Berita Golkar – Ketua Komisi XI DPR Muhammad Misbakhun, mengatakan penerapan Pajak Pertambahan Nilai (PPN) 12 persen secara selektif hanya akan menambah penerimaan negara Rp3,2 triliun dalam Anggaran Pendapatan dan Belanja Negara (APBN).
Sedangkan, bila tarif PPN 12 persen mengikuti kebijakan lama, akan menambah penerimaan negara hingga Rp75 triliun, sebab tarif PPN dikenakan ke seluruh barang dan jasa.
“Penerapan PPN 12 persen secara selektif ini diperkirakan hanya akan menambah penerimaan Rp3,2 triliun saja pada APBN 2025. Diperkirakan pemerintah berkorban Rp75 triliun, seandainya penerapan PPN 12 persen di APBN 2025 dikenakan pada semua barang,” ujar Misbakhun dalam keterangan tertulis, Rabu (1/1/2025), dikutip dari IDN Times.
Maka kini, kata politikus Partai Golkar itu, pemerintah masih memiliki tugas untuk menyosialisasikan kebijakan tarif PPN 12 persen secara selektif tersebut. Apalagi, penerapan kebijakan tarif PPN 12 persen resmi diberlakukan pada hari ini.
Misbakhun juga mengapresiasi sikap pemerintah yang menerapkan kebijakan penerapan tarif PPN hanya untuk jasa dan barang mewah. Misbakhun turut menegaskan semua kebutuhan pokok, jasa kesehatan, jasa pendidikan, jasa asuransi, jasa keuangan perbankan, jasa tenaga kerja, jasa keagamaan, hingga jasa angkutan umum di darat dan jasa sosial, tetap dibebaskan dari penerapan tarif PPN.
Sementara, Wakil Ketua DPR, Sufmi Dasco Ahmad mengapresiasi sikap pemerintahan Prabowo Subianto-Gibran Rakabuming Raka yang memberlakukan tarif PPN 12 persen hanya untuk barang dan jasa mewah.

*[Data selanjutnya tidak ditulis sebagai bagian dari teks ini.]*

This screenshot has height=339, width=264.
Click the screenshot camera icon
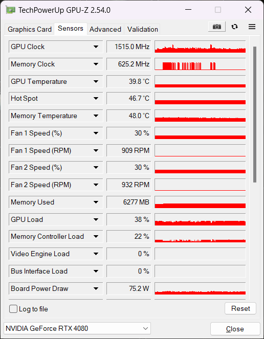tap(217, 27)
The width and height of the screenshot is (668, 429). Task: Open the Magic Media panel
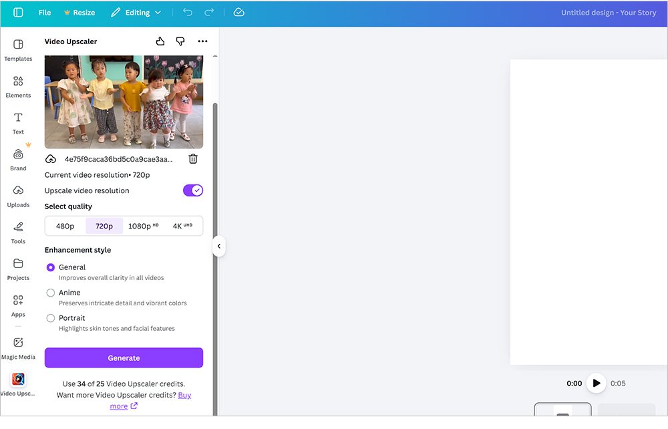coord(18,346)
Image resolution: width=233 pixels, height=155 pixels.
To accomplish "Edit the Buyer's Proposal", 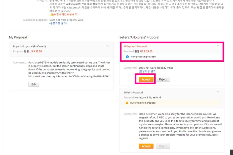I will pyautogui.click(x=34, y=85).
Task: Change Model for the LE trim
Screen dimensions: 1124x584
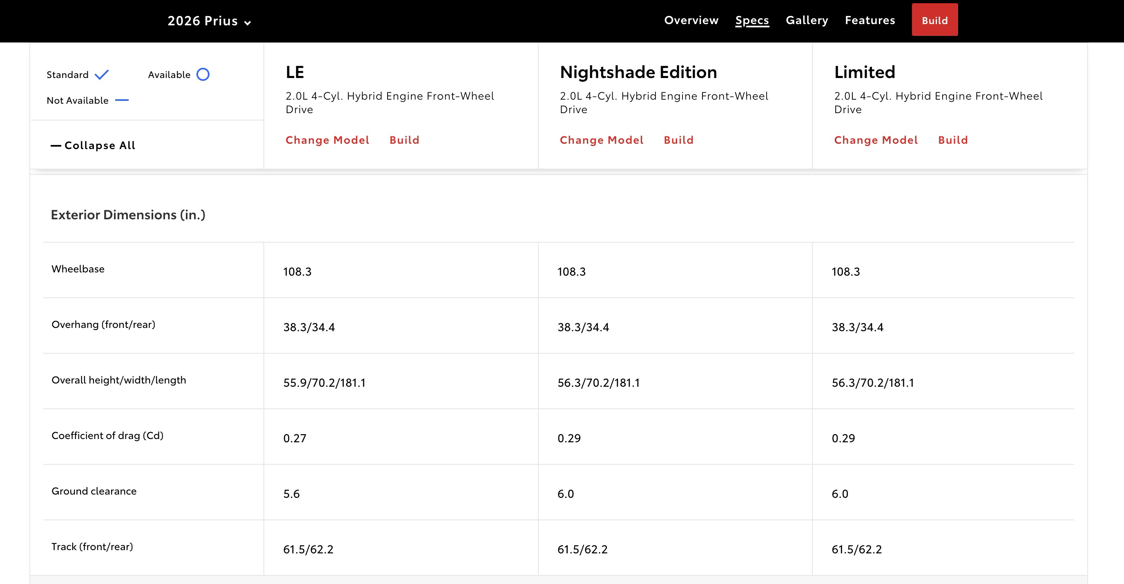Action: click(x=327, y=140)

Keputusan menaikan tarif PPN secara selektif bagi barang dan jasa mewah, kata Dasco, tetap memperhatikan Undang-Undang Nomor 7 Tahun 2021 tentang Harmonisasi Peraturan Perpajakan (UU HPP). Keputusan tersebut, kata dia, dianggap telah mengedepankan kepentingan rakyat kecil.
“DPR RI memberikan apresiasi kepada pemerintahan Prabowo-Gibran yang telah menerima aspirasi rakyat dan parlemen. Ini berdasarkan hasil pertemuan pada 5 Desember 2024 lalu antara perwakilan DPR RI dengan Presiden Prabowo,” ujar politikus Partai Gerindra itu dalam keterangan tertulis, kemarin.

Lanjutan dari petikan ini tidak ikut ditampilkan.